Tech Startups Wary Of Big Data Legal Hassles

 

It was big news when the FBI tried to get tech giant Apple to hand over sensitive customer data recently. The FBI even took the case to a federal court in an effort to force Apple to hand over the customer information it wanted. Despite this, Apple still didn’t budge and eventually the FBI has up and resorted to using professional hackers to get the information it needed.

 

There was no doubt that this would result in ramifications for the industry. Previously, tech companies like Apple retained large amounts of encrypted data regarding their customers. However, the attitude now is that tech companies are beginning to shift away from this so they won’t end up being embroiled in any potential legal hassles in the future as per Apple’s case.

 

As the story reveals, companies are willing to make this shift even if it stifles company growth by slowing down any services they offer.

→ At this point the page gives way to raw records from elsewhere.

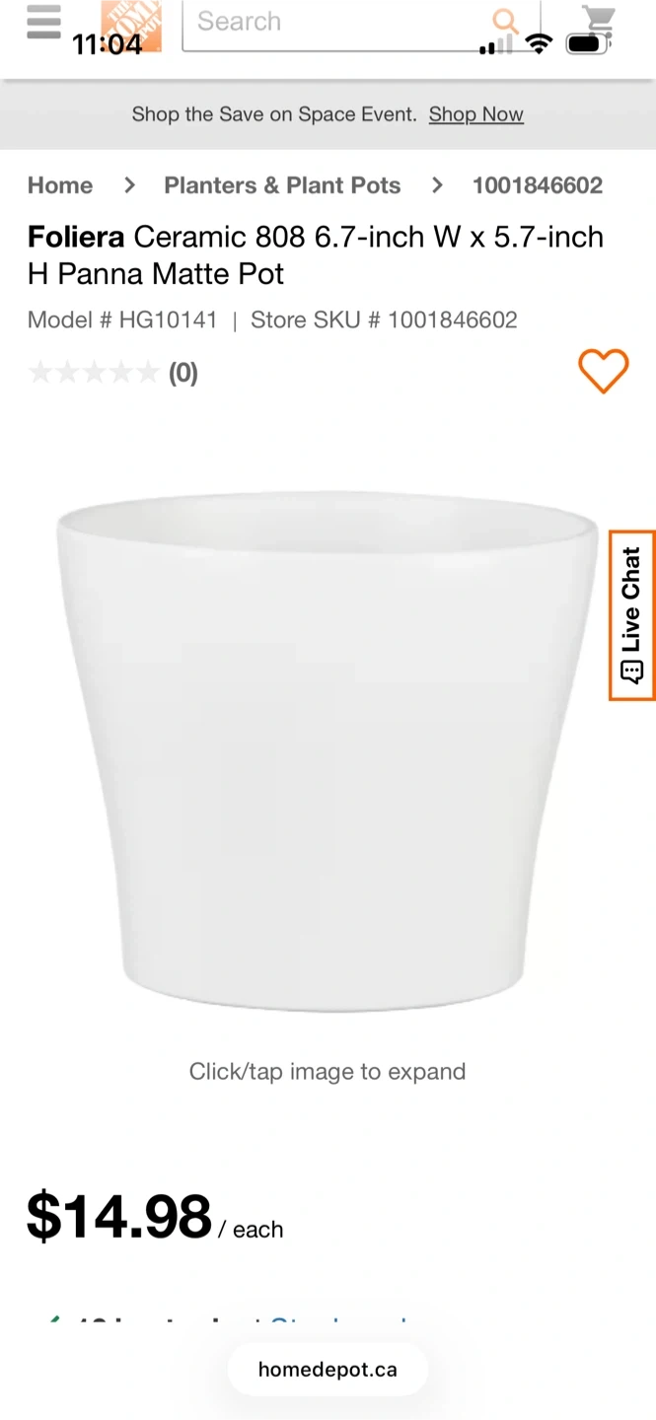656x1420 pixels.
Task: Open the Planters & Plant Pots breadcrumb
Action: click(x=282, y=185)
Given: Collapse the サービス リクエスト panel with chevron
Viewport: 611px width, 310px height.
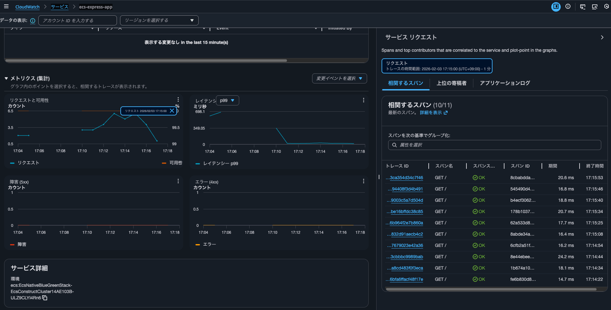Looking at the screenshot, I should coord(602,37).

As an anonymous tech company CEO mentions, “We have to keep as little information as possible so that even if the government or some other entity wanted access to it, we’d able to say that we don’t have it.”

 

It’s not surprising to see that tech companies are beginning to think in this way and it’ll be interesting to see what happens moving forward and whether or not it affects services offered by tech companies.

Closing

 

We hope you enjoyed this week’s Linkibuzz post.

 

Our first story covered the ambitious plan by Brent Hoberman to create 200 tech startups in the UK within the next five years using his program that’s a combination of accelerator and incubator.

 

Next, we looked at an interesting story relating to professional growth. This one is about how one working professional found that mentoring improved her own professional growth in addition to that of those she mentored. There is a great lesson here for companies that are looking to create professional development and growth initiatives.

 

Our third story explores a small startup in the United States exploiting a new rule that allows companies not listed on the SEC to crowdfund for securities offerings. It’s a great little loophole that companies can exploit to get the funding they need.

 

Lastly, we explored the potential ramifications that may occur as a result of the legal battle between the FBI and Apple earlier this year.